QUOTED TEXT →
────────────────────────────────────────
Now we explain why the time is discrete. Suppose the time is a continuous quantity, the Eq. (3) can be written as,

$$t_{g_i} \ge t_{g_i} + d_{g_i} \quad \forall (g_i, g_j) \in G \tag{6}$$

where  $t_{g_j}$  is the time at which  $g_j$  can switch. But this leads to a need for boolean variable in modeling the index of the current in Eq. (4). Thus we need to discretize the time points. Now that we have justified discretizing time, we will finish our formulation by modeling our objective of minimizing the number of switching time points. Let us introduce another variable z to model this,

$$z \ge n x_{gn} \quad \forall g, n \tag{7}$$

which makes our objective,

 $\min z$ 

Putting everything together,

s.t. 
$$\sum_{n \in N} x_{gn} = 1 \quad \forall g$$
$$\sum_{n \in N} n x_{g_j n} \ge \sum_{n \in N} n x_{g_i n} + d_{g_i} \quad \forall (g_i, g_j) \in G$$
$$i_n = \sum_{g \in G} \sum_{k=0}^n x_{gk} c_{g(n-k)} \quad \forall n$$
$$i_n \le c_{\max} \quad \forall n$$
$$z \ge n x_{gn} \quad \forall g, n$$
$$x_{gn} \in \{0, 1\} \quad \forall g, n$$

This MILP formulation results in an optimal solution for the minimum wakeup time to switch on the gates under the given fanin and current constraints. The MILP turns out to be  $\mathcal{NP}$ -hard and it can be reduced from the Max-Weighted-Clique,<sup>13</sup> a known  $\mathcal{NP}$ -hard problem. We propose a near optimal successive relaxation algorithm in the next section.

#### 3. SUCCESSIVE RELAXATION ALGORITHM

In this section, we describe the proposed successive relaxation algorithm. The optimal MILP formulation becomes an LP if we relax the binary constraint  $x_{gn} \in \{0, 1\}$  to a continuous constraint  $0 \le x_{gn} \le 1$ . The key idea behind the algorithm is using this LP as a subroutine. Since we are solving an LP it is faster to solve and scales much better. During every solve of the LP, the variables  $x_{gn}$  are guided to 0 or 1 depending upon if they are below or above the threshold respectively. The algorithm is presented in Algorithm 1.
────────────────────────────────────────
JOBS →
#1 In the MILP excerpt, which known NP-hard problem can the MILP be reduced from?
#2 Copy word for word the part of the MILP excerpt from "#### 3. SUCCESSIVE" up to and including "in Algorithm 1.".

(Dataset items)
────────────────────────────────────────
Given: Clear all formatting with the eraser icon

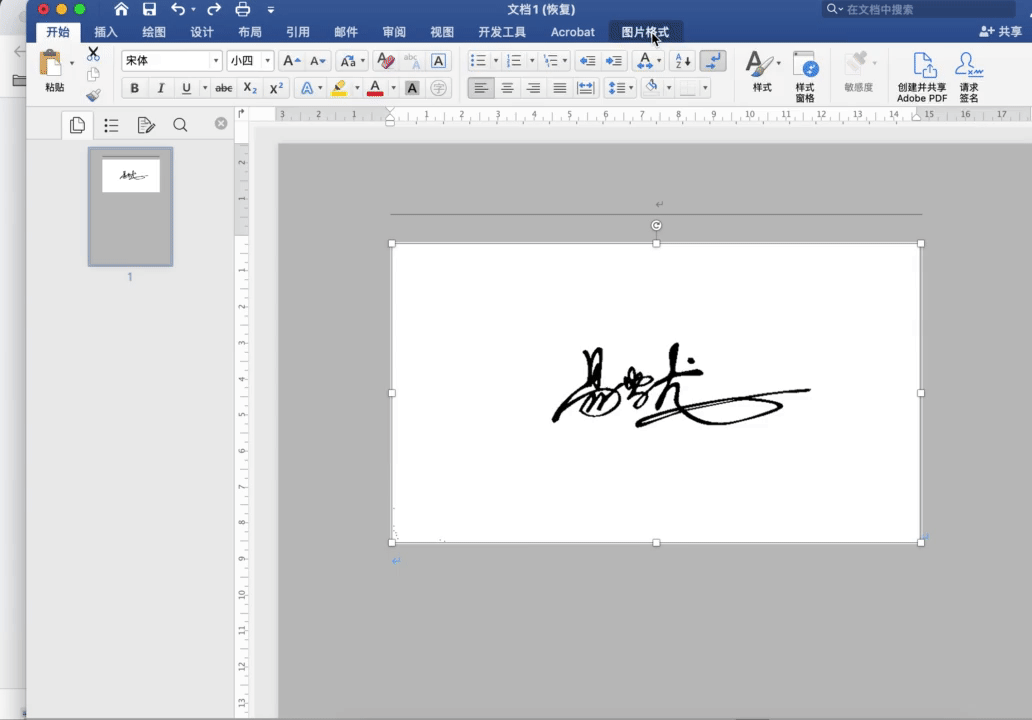Looking at the screenshot, I should point(386,61).
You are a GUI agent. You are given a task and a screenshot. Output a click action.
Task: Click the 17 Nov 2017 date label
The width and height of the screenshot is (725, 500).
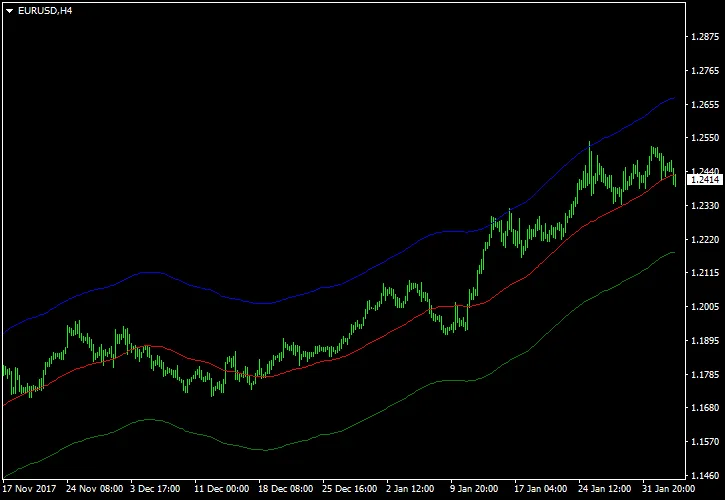coord(30,491)
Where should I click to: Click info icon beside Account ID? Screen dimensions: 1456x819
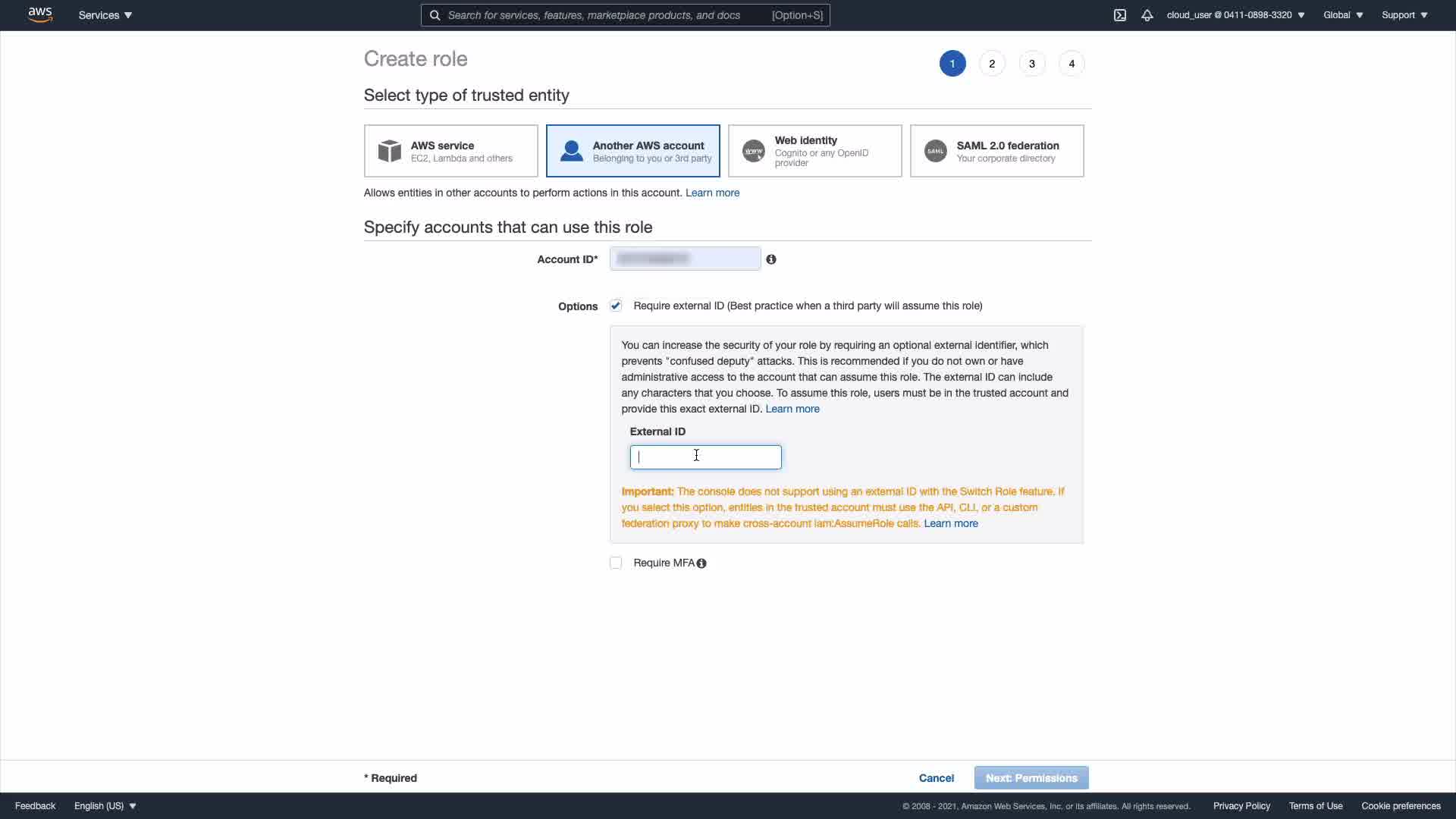(771, 259)
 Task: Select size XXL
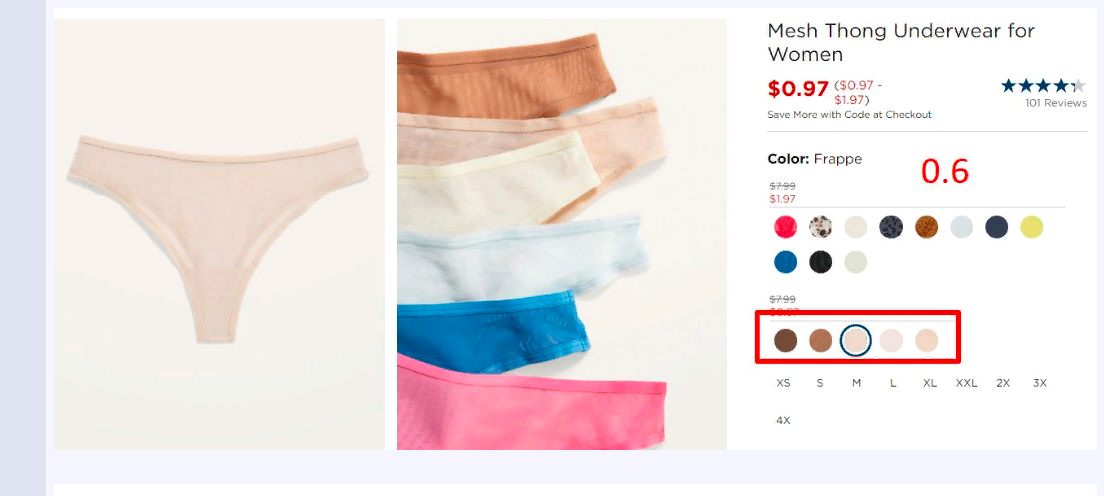[966, 383]
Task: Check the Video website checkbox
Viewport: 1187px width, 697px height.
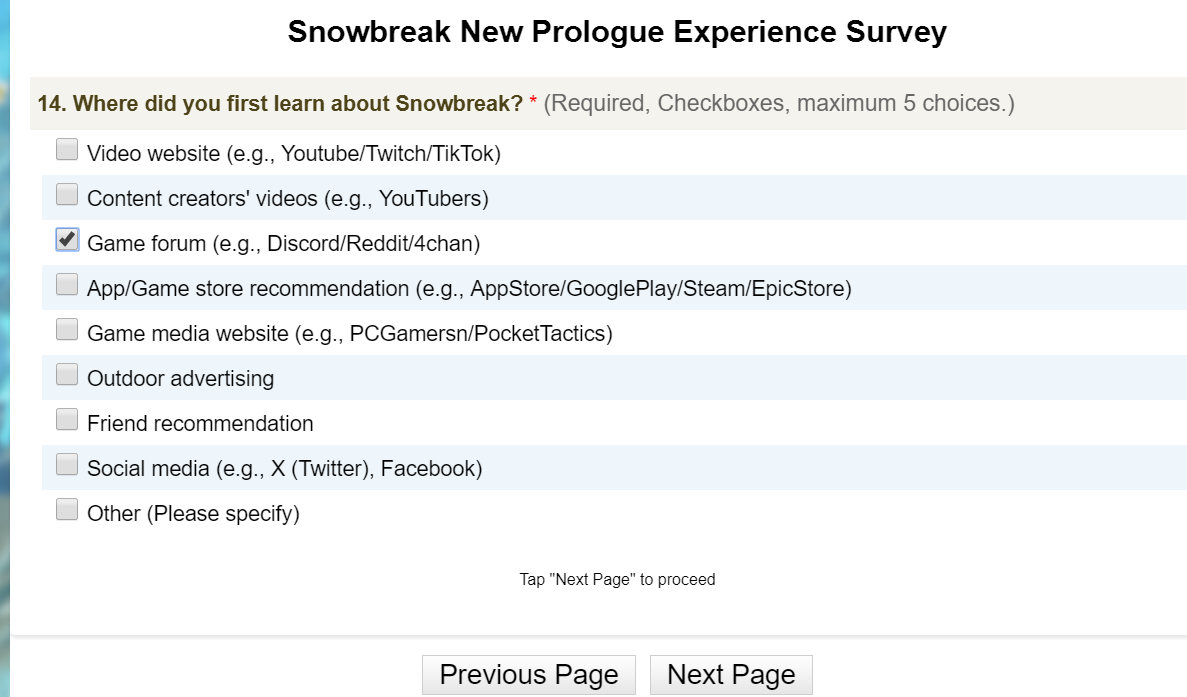Action: coord(67,149)
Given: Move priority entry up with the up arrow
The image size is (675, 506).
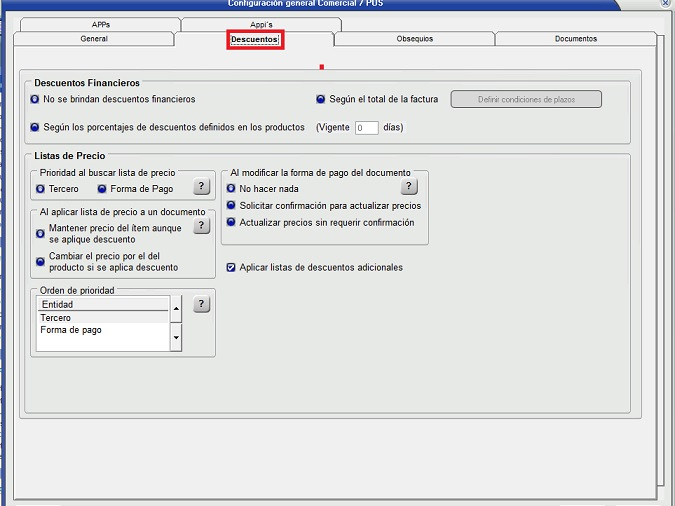Looking at the screenshot, I should click(x=177, y=308).
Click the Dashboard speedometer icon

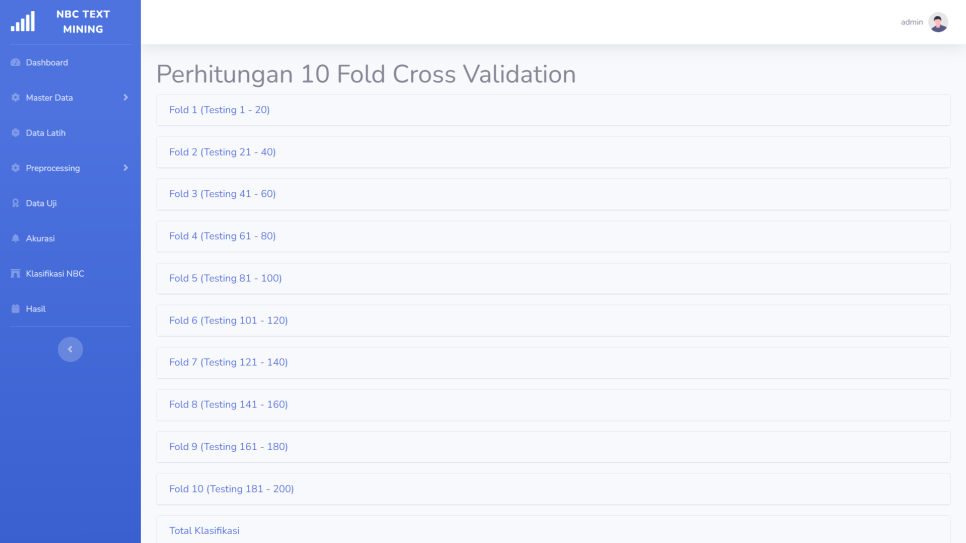pos(15,63)
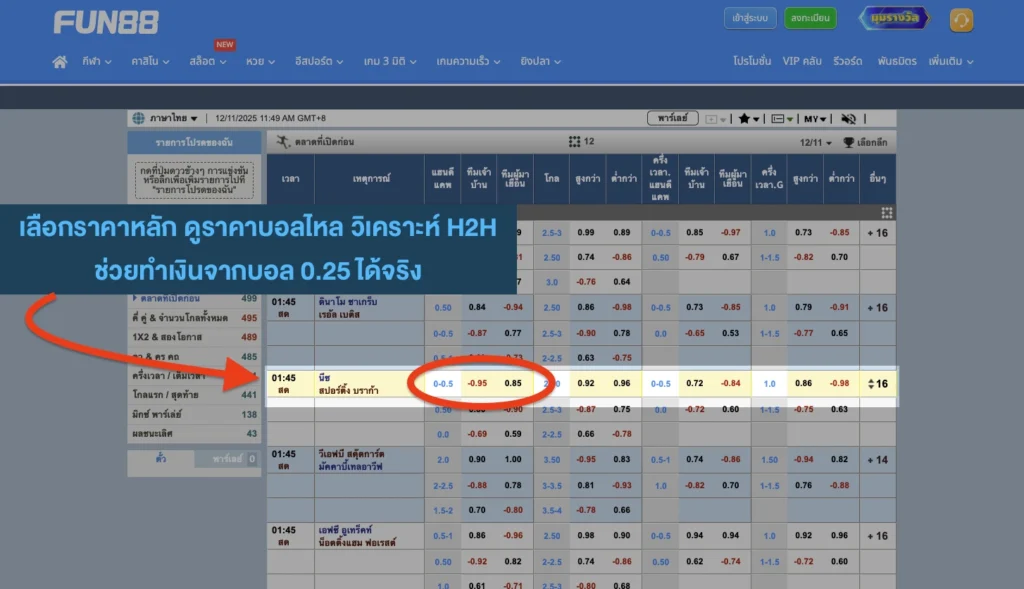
────────────────────────────────────────
SET OF ANSWERS →
#1 The Max-Weighted-Clique problem.

#2
#### 3. SUCCESSIVE RELAXATION ALGORITHM

In this section, we describe the proposed successive relaxation algorithm. The optimal MILP formulation becomes an LP if we relax the binary constraint  $x_{gn} \in \{0, 1\}$  to a continuous constraint  $0 \le x_{gn} \le 1$ . The key idea behind the algorithm is using this LP as a subroutine. Since we are solving an LP it is faster to solve and scales much better. During every solve of the LP, the variables  $x_{gn}$  are guided to 0 or 1 depending upon if they are below or above the threshold respectively. The algorithm is presented in Algorithm 1.